# EXERCISE INPUTS
|---|

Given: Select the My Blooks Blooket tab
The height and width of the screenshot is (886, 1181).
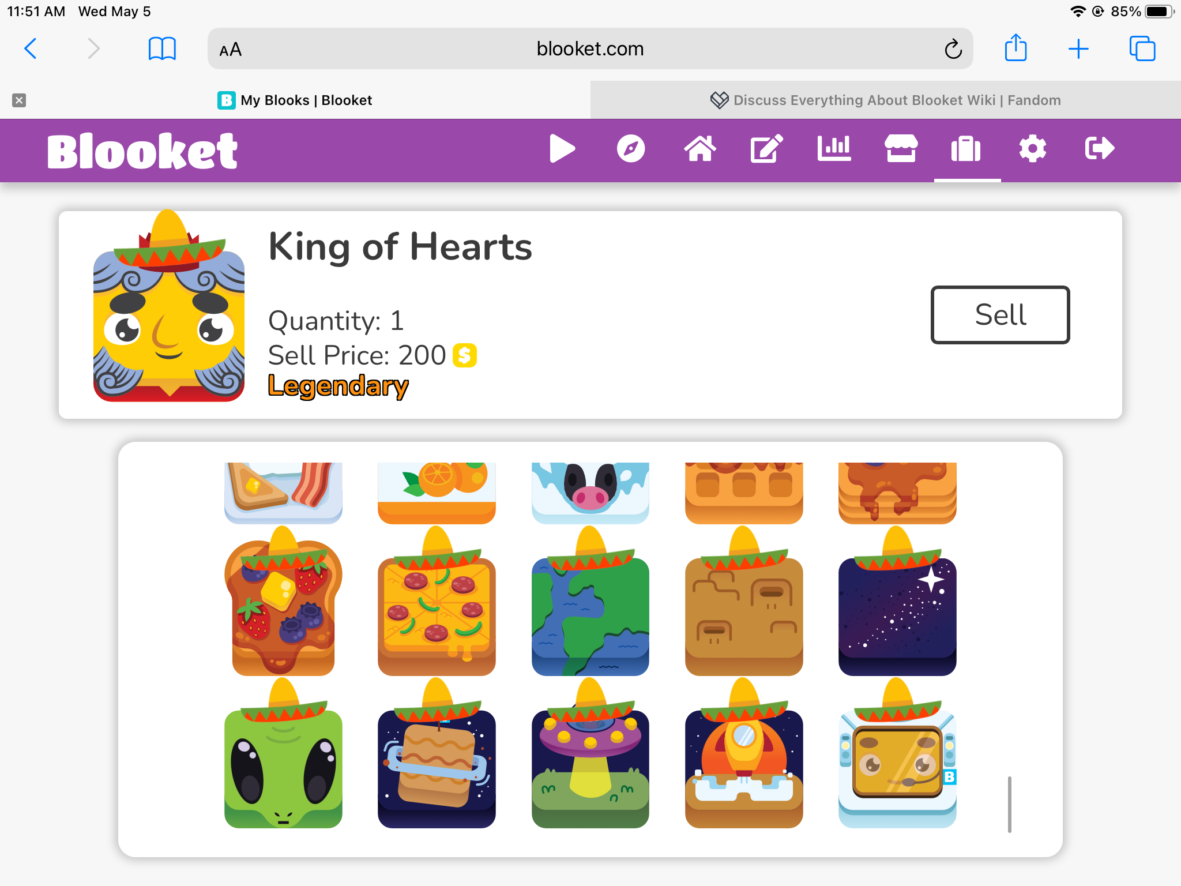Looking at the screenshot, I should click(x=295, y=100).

|---|

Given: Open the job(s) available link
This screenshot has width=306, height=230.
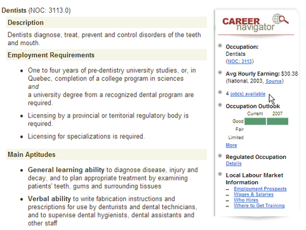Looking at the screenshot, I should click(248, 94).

|---|

# TASK OBJECTIVE
Go through the data and show each line that holds "Given".

# SOLUTION TO THIS EXERCISE
Given: Select the My Blooks Blooket tab
Given: Open the job(s) available link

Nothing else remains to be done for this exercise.